## Your assignment
Answer these questions about the excerpt on Minnesota and British weather:
(a) Why did the writer drive a cab the day after the storm?
(b) How many miles from International Falls is Minneapolis?
(c) What are you supposed to do when someone greets you by saying how beautiful or how cold the morning is?

## Excerpt
■ ■ ■ ■ ■

In Minnesota, you’d want a jacket roughly the same thickness as a futon. Forget rain because it’s too cold. I did see a winter rain once and it was almost apocalyptic. It got spookily warm and rained hard, then the temperature dropped faster than I would’ve thought possible and all that water froze in the drains, backing the water up onto the streets, which turned into skating rinks. Then a heavy snow fell on top of the ice and the city shut down. I drove cab the day after the storm, along with maybe half a dozen other drivers. Not because I was gung ho but because I wanted to use the cab to jump-start my car, my friend’s car, and her brother’s car, which had all decided it would be wise to sleep until spring.

It was too cold and none of them started, but by that time I was committed to putting in a day’s work. It was, in a skiddy sort of way, sublime. Everything happened in slow motion and near silence. I was so caught up in it that I don’t even remember what kind of money I made. Probably not much—it was all moving too slow.

But for all that I learned to take the weather personally, I was never a real Minnesotan, only a New Yorker who happened to live there for forty years. In the same way, I’m not really Cornish, I’m just someone who lives here. But the weather? I love it. I join in the moan-fests because it’s the only decent thing to do, but honestly? The weather’s great.

British bonding rituals: the weather

We had a string of sunny, frosty mornings in late November and early December—the kind of morning where we all greet each other by saying either how beautiful or how cold it is.

British law mandates that whichever statement you hear, you agree with it. Or if possible, amplify it.

When we first moved here, fools that we were, we’d sometimes play the Minnesota macho card. The front of the card is a scene of snow piled up past a car’s roof and the back is a list of wind-chill factors and absolute temperatures in International Falls, Minnesota, which (ignoring Alaska, where it gets colder) calls itself the icebox of the nation.

Relevant photo: These flower in the winter. That's how cold it gets. I'm pretty sure they're viburnam.

Relevant photo (it does happen sometimes): These flower in the winter. That’s how cold it gets. I’m pretty sure they’re viburnum.

International Falls is right across the Rainy River from Fort Frances, Ontario, and I’ve never been there. I lived in Minneapolis, which is 294.2 miles away. Pay attention to that .2, because it won’t come up again. Most of those miles run north/south, so weatherwise (and in many other ways) living in Minneapolis is not the same as living in International Falls. According to the great googlemaster, they’re a four hour and thirty-eight minute drive apart. If you don’t stop for coffee and pie. Or a hot beef sandwich.

Is anything more American than a hot beef sandwich?

But just because I’ve never been in International Falls, is that any reason not to claim its weather as my own? We shared a state. Mi temperature es su temperature, as people who know almost no Spanish occasionally say apropos of not very damn much, leaving me wondering what I’m supposed to say back, although they’re never talking about temperatures, they’re talking about casas.

When I explain where I used to live (because no one knows where Minnesota is, even when they think it’s rude to admit it), I usually say it’s in the middle of the U.S., right up on the Canadian border, and as I hear myself talk I think what a liar I am, although what I’m saying is both true and not true. Minnesota is on the Canadian border. Unfortunately, that’s not the same as me being on the Canadian border, although when that wind blew down off the Canadian prairies it felt like I was.

■ ■ ■ ■ ■

## Given entries
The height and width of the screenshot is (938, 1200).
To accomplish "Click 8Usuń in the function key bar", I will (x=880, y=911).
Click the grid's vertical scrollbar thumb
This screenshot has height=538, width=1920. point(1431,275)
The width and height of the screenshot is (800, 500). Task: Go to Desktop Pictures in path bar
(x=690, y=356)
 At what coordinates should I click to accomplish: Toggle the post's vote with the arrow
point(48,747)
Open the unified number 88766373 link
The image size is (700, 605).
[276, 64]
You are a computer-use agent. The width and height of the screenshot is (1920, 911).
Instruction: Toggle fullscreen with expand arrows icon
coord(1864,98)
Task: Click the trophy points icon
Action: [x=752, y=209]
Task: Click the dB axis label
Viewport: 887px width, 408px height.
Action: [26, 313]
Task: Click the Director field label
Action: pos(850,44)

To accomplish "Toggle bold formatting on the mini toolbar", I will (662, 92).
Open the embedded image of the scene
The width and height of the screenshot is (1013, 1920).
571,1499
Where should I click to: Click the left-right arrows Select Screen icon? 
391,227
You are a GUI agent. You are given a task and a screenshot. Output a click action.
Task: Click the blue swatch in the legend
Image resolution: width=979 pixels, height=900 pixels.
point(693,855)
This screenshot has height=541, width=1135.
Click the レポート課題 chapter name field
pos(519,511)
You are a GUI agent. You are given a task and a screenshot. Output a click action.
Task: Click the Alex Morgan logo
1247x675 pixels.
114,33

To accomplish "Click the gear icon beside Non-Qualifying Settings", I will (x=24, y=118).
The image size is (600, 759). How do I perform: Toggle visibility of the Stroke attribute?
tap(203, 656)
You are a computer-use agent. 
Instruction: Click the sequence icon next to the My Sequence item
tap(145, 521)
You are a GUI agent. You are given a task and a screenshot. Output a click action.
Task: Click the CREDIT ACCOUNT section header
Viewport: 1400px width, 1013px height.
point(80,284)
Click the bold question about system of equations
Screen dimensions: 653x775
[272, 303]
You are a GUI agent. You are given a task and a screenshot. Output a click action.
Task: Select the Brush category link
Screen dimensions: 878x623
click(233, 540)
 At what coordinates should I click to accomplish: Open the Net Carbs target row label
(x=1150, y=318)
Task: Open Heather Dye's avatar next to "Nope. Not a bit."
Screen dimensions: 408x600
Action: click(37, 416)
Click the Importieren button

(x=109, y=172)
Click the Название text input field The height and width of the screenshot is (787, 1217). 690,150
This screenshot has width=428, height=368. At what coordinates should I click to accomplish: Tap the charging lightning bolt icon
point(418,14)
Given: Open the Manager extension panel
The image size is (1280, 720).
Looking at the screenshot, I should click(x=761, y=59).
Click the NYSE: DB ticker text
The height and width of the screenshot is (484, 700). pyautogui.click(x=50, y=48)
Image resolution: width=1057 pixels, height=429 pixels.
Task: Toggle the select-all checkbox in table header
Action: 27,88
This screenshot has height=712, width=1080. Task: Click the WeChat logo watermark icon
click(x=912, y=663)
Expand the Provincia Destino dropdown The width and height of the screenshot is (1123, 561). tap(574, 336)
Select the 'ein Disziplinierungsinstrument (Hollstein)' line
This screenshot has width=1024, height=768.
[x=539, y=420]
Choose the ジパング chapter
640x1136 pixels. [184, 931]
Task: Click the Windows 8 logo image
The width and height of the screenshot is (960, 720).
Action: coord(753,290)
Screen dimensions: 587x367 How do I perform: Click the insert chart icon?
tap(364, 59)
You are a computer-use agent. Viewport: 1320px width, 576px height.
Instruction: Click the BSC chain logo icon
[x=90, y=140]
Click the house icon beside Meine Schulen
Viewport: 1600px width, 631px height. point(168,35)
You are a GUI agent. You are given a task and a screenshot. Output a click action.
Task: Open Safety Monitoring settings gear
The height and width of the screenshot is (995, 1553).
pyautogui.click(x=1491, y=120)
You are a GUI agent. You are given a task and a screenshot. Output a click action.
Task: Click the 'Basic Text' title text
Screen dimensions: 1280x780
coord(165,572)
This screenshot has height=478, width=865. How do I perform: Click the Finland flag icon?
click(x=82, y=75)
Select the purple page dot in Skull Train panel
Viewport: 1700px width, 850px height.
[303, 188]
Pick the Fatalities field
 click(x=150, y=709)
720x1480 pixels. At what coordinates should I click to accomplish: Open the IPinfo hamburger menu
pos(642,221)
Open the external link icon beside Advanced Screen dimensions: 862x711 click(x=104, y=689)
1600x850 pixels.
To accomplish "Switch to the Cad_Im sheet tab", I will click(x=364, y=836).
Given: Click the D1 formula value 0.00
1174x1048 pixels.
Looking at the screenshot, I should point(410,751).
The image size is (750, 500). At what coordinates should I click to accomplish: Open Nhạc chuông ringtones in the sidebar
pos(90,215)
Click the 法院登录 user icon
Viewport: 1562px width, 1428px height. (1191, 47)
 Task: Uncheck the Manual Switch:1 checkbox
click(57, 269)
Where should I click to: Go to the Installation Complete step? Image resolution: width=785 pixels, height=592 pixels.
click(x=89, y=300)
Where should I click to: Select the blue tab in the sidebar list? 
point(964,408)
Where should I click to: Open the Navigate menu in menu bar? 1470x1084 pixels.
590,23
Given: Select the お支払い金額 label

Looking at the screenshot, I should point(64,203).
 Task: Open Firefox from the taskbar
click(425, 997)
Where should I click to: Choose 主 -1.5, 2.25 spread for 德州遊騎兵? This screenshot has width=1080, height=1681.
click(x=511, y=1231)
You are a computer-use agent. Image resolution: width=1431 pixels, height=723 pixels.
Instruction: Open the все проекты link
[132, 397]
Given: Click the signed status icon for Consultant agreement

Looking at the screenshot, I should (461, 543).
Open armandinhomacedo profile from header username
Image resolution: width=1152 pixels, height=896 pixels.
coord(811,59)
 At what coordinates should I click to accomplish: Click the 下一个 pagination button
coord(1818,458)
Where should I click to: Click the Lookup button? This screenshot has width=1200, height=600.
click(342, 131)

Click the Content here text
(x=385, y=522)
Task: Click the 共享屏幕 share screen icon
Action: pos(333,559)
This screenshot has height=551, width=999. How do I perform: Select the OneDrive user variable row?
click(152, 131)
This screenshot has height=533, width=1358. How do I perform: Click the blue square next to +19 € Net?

■ ■ ■ ■ ■

## Task result
(a) The writer wanted to use the cab to jump-start three cars: the writer's own, a friend's, and the friend's brother's.
(b) 294.2 miles.
(c) Agree with the statement or, if possible, amplify it.